Exercise directions » Would you please return every line from the listing that contains the word "rate"?
━━━━━━━━━━
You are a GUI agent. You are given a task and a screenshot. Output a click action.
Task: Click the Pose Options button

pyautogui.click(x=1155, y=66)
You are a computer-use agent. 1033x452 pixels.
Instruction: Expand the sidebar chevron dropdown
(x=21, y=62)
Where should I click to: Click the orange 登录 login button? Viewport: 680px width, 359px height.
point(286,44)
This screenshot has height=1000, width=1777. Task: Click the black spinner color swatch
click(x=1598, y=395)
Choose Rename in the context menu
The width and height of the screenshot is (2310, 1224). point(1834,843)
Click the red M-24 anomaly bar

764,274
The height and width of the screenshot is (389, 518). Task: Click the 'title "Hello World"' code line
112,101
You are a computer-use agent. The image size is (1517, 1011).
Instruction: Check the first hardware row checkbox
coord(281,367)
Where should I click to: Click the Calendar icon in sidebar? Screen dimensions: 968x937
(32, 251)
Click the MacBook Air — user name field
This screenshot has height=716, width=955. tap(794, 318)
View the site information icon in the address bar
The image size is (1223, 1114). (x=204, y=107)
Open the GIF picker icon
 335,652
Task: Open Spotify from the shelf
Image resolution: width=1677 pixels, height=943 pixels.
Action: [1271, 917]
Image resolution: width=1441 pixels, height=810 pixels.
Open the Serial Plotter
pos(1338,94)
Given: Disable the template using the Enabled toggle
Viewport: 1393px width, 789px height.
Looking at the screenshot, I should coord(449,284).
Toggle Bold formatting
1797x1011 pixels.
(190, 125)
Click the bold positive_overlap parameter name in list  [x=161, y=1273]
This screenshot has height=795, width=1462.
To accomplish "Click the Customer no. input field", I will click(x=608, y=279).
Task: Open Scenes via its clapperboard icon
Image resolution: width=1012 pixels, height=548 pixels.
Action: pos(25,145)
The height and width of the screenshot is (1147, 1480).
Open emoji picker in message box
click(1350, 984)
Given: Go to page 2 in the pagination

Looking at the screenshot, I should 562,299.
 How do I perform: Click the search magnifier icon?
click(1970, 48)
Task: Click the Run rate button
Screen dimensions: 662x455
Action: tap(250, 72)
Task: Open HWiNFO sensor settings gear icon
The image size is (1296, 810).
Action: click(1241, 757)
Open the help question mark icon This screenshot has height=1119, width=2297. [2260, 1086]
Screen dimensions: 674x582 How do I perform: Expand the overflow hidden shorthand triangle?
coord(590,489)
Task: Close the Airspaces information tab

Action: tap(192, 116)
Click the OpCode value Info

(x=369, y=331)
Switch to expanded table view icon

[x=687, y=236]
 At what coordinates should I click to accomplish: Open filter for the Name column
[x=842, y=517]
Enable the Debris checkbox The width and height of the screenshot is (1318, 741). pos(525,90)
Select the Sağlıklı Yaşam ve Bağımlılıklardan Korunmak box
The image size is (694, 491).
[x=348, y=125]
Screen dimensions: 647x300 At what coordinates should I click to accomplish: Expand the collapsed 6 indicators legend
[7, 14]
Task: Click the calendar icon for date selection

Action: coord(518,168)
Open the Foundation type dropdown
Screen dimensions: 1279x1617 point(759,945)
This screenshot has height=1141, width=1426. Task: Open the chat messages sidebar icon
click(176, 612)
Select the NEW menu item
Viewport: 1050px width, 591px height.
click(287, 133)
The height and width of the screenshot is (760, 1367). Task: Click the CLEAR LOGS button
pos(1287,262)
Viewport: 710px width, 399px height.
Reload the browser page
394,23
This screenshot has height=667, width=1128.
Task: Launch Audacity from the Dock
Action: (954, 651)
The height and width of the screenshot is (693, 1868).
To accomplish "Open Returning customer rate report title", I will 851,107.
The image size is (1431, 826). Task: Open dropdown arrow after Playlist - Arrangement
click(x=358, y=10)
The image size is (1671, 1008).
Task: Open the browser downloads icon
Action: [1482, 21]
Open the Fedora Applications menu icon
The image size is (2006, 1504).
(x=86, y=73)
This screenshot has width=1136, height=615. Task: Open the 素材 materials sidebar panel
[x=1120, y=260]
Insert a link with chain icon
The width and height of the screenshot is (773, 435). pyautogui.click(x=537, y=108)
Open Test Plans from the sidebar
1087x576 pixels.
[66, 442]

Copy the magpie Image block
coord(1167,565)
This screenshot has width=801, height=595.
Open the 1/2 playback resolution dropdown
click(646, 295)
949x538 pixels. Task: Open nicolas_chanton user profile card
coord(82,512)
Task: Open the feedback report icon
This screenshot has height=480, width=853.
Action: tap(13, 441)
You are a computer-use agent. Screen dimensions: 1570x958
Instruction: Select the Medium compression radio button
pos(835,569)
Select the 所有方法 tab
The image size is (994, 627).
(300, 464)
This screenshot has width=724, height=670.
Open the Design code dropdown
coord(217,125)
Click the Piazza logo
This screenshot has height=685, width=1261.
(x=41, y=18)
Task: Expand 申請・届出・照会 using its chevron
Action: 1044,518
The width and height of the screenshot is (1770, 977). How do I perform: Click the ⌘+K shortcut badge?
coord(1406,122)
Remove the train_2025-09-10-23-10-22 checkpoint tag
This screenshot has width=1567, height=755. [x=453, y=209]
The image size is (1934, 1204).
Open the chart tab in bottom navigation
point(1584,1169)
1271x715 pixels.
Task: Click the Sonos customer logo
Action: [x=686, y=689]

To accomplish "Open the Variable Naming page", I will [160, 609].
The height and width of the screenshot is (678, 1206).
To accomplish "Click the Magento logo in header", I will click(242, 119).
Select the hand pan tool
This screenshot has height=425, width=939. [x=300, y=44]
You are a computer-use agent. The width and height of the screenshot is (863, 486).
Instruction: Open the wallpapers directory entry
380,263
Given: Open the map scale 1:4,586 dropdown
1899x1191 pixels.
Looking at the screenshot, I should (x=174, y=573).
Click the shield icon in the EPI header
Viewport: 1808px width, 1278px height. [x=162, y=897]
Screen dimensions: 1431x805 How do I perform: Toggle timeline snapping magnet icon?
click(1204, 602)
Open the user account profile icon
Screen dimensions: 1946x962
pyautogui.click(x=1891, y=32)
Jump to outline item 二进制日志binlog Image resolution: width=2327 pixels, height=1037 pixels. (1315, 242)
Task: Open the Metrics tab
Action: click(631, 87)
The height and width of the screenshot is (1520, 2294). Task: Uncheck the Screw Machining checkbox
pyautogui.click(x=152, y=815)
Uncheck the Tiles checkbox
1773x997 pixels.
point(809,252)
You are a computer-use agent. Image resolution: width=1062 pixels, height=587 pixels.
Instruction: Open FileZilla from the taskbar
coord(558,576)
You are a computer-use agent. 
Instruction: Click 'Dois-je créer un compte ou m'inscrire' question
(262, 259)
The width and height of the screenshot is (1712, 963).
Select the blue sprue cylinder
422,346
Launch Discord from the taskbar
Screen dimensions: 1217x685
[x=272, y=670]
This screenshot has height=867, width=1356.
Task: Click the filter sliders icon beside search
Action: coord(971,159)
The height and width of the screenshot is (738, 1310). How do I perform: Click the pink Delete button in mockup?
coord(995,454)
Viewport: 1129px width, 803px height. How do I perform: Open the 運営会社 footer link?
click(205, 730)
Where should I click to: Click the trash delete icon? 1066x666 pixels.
━━━━━━━━━━
Task answer »
Task: Click the Run rate button
To accomplish "Open Returning customer rate report title", I will 851,107.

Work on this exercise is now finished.